* **EXERCISE MATERIALS**

"""

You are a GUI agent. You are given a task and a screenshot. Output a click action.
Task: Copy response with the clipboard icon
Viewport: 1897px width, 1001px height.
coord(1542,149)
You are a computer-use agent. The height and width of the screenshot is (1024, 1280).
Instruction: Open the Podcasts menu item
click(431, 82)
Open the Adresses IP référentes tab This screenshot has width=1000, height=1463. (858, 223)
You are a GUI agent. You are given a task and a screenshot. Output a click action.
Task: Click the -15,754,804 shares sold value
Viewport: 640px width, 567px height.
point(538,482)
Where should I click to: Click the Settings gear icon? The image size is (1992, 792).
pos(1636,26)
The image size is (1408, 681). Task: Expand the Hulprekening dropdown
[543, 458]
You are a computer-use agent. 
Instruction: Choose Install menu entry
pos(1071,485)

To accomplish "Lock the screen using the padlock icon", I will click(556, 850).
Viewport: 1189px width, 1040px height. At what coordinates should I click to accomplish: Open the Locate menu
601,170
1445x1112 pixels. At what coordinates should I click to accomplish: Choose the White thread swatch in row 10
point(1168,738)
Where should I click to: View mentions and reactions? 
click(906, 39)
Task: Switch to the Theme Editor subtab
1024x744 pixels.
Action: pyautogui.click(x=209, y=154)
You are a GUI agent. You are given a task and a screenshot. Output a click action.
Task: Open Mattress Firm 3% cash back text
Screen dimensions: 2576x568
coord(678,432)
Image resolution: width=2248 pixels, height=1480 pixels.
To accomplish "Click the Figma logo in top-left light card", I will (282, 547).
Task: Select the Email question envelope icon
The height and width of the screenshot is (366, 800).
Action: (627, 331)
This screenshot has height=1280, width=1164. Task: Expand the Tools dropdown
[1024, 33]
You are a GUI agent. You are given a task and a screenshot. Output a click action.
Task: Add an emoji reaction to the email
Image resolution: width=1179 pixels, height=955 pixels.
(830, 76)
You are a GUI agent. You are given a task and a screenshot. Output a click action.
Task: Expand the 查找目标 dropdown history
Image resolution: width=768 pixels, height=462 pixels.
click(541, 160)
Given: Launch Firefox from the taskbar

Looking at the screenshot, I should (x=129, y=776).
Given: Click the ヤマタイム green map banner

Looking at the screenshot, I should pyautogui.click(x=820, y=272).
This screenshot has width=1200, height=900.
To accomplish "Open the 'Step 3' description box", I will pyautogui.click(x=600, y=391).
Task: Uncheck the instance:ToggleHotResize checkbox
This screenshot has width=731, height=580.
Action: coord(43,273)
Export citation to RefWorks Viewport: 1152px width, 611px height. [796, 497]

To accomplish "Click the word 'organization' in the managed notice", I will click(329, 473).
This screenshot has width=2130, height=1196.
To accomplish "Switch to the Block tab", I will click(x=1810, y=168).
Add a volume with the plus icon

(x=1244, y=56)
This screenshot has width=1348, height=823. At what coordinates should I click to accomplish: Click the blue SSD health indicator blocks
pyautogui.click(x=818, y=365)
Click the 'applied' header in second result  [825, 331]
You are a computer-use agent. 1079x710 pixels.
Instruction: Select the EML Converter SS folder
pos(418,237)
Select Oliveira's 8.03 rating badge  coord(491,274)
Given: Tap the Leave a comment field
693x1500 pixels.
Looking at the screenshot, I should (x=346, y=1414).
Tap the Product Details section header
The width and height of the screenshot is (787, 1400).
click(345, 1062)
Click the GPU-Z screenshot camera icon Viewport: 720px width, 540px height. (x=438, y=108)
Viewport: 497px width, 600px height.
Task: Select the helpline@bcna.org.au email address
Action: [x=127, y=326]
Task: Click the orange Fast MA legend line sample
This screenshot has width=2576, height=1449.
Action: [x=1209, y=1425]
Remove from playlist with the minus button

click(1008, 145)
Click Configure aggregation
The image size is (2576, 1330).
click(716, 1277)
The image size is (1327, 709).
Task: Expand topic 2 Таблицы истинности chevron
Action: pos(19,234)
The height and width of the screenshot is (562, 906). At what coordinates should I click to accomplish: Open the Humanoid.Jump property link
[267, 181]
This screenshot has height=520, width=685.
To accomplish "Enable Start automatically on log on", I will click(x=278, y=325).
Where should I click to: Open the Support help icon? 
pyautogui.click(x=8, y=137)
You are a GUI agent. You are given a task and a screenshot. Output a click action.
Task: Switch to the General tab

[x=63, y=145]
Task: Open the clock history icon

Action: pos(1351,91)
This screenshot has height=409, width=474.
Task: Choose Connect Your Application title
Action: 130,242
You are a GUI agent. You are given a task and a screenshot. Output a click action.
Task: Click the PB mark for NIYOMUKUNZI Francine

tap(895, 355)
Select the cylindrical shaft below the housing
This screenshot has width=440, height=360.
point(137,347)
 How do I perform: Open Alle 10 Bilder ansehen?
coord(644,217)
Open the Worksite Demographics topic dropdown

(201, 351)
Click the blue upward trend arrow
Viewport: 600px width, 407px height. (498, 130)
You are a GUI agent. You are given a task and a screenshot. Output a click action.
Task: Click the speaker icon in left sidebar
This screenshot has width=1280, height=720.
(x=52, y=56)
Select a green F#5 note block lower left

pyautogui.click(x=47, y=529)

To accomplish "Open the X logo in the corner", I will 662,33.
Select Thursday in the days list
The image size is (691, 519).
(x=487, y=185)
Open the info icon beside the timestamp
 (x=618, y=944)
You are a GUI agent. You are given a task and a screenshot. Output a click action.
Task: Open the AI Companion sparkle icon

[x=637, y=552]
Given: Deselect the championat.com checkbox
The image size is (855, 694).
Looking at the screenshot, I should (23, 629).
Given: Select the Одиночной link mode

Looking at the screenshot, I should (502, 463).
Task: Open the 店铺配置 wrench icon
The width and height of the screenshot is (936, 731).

"""

* **WHAT TO DO**
For this exercise, write out all of the data exactly.

* **SOLUTION**
You are a GUI agent. You are given a task and a screenshot. Output a click action.
Task: Copy response with the clipboard icon
Viewport: 1897px width, 1001px height.
coord(1542,149)
You are a computer-use agent. The height and width of the screenshot is (1024, 1280).
Instruction: Open the Podcasts menu item
click(431, 82)
Open the Adresses IP référentes tab This screenshot has width=1000, height=1463. (858, 223)
You are a GUI agent. You are given a task and a screenshot. Output a click action.
Task: Click the -15,754,804 shares sold value
Viewport: 640px width, 567px height.
point(538,482)
Where should I click to: Click the Settings gear icon? The image size is (1992, 792).
pos(1636,26)
The image size is (1408, 681). Task: Expand the Hulprekening dropdown
[543, 458]
You are a computer-use agent. 
Instruction: Choose Install menu entry
pos(1071,485)

To accomplish "Lock the screen using the padlock icon", I will click(556, 850).
Viewport: 1189px width, 1040px height. At what coordinates should I click to accomplish: Open the Locate menu
601,170
1445x1112 pixels. At what coordinates should I click to accomplish: Choose the White thread swatch in row 10
point(1168,738)
Where should I click to: View mentions and reactions? 
click(906, 39)
Task: Switch to the Theme Editor subtab
1024x744 pixels.
Action: pyautogui.click(x=209, y=154)
You are a GUI agent. You are given a task and a screenshot. Output a click action.
Task: Open Mattress Firm 3% cash back text
Screen dimensions: 2576x568
coord(678,432)
Image resolution: width=2248 pixels, height=1480 pixels.
To accomplish "Click the Figma logo in top-left light card", I will (282, 547).
Task: Select the Email question envelope icon
The height and width of the screenshot is (366, 800).
Action: (627, 331)
This screenshot has height=1280, width=1164. Task: Expand the Tools dropdown
[1024, 33]
You are a GUI agent. You are given a task and a screenshot. Output a click action.
Task: Add an emoji reaction to the email
Image resolution: width=1179 pixels, height=955 pixels.
(830, 76)
You are a GUI agent. You are given a task and a screenshot. Output a click action.
Task: Expand the 查找目标 dropdown history
Image resolution: width=768 pixels, height=462 pixels.
click(541, 160)
Given: Launch Firefox from the taskbar

Looking at the screenshot, I should (x=129, y=776).
Given: Click the ヤマタイム green map banner

Looking at the screenshot, I should pyautogui.click(x=820, y=272).
This screenshot has width=1200, height=900.
To accomplish "Open the 'Step 3' description box", I will pyautogui.click(x=600, y=391).
Task: Uncheck the instance:ToggleHotResize checkbox
This screenshot has width=731, height=580.
Action: coord(43,273)
Export citation to RefWorks Viewport: 1152px width, 611px height. [796, 497]

To accomplish "Click the word 'organization' in the managed notice", I will click(329, 473).
This screenshot has width=2130, height=1196.
To accomplish "Switch to the Block tab", I will click(x=1810, y=168).
Add a volume with the plus icon

(x=1244, y=56)
This screenshot has width=1348, height=823. At what coordinates should I click to accomplish: Click the blue SSD health indicator blocks
pyautogui.click(x=818, y=365)
Click the 'applied' header in second result  [825, 331]
You are a computer-use agent. 1079x710 pixels.
Instruction: Select the EML Converter SS folder
pos(418,237)
Select Oliveira's 8.03 rating badge  coord(491,274)
Given: Tap the Leave a comment field
693x1500 pixels.
Looking at the screenshot, I should (x=346, y=1414).
Tap the Product Details section header
The width and height of the screenshot is (787, 1400).
click(345, 1062)
Click the GPU-Z screenshot camera icon Viewport: 720px width, 540px height. (x=438, y=108)
Viewport: 497px width, 600px height.
Task: Select the helpline@bcna.org.au email address
Action: [x=127, y=326]
Task: Click the orange Fast MA legend line sample
This screenshot has width=2576, height=1449.
Action: [x=1209, y=1425]
Remove from playlist with the minus button

click(1008, 145)
Click Configure aggregation
The image size is (2576, 1330).
click(716, 1277)
The image size is (1327, 709).
Task: Expand topic 2 Таблицы истинности chevron
Action: pos(19,234)
The height and width of the screenshot is (562, 906). At what coordinates should I click to accomplish: Open the Humanoid.Jump property link
[267, 181]
This screenshot has height=520, width=685.
To accomplish "Enable Start automatically on log on", I will click(x=278, y=325).
Where should I click to: Open the Support help icon? 
pyautogui.click(x=8, y=137)
You are a GUI agent. You are given a task and a screenshot. Output a click action.
Task: Switch to the General tab

[x=63, y=145]
Task: Open the clock history icon

Action: pos(1351,91)
This screenshot has height=409, width=474.
Task: Choose Connect Your Application title
Action: 130,242
You are a GUI agent. You are given a task and a screenshot. Output a click action.
Task: Click the PB mark for NIYOMUKUNZI Francine

tap(895, 355)
Select the cylindrical shaft below the housing
This screenshot has width=440, height=360.
point(137,347)
 How do I perform: Open Alle 10 Bilder ansehen?
coord(644,217)
Open the Worksite Demographics topic dropdown

(201, 351)
Click the blue upward trend arrow
Viewport: 600px width, 407px height. (498, 130)
You are a GUI agent. You are given a task and a screenshot. Output a click action.
Task: Click the speaker icon in left sidebar
This screenshot has width=1280, height=720.
(x=52, y=56)
Select a green F#5 note block lower left

pyautogui.click(x=47, y=529)

To accomplish "Open the X logo in the corner", I will 662,33.
Select Thursday in the days list
The image size is (691, 519).
(x=487, y=185)
Open the info icon beside the timestamp
 (x=618, y=944)
You are a GUI agent. You are given a task and a screenshot. Output a click action.
Task: Open the AI Companion sparkle icon

[x=637, y=552]
Given: Deselect the championat.com checkbox
The image size is (855, 694).
Looking at the screenshot, I should (23, 629).
Given: Select the Одиночной link mode

Looking at the screenshot, I should (502, 463).
Task: Open the 店铺配置 wrench icon
The width and height of the screenshot is (936, 731).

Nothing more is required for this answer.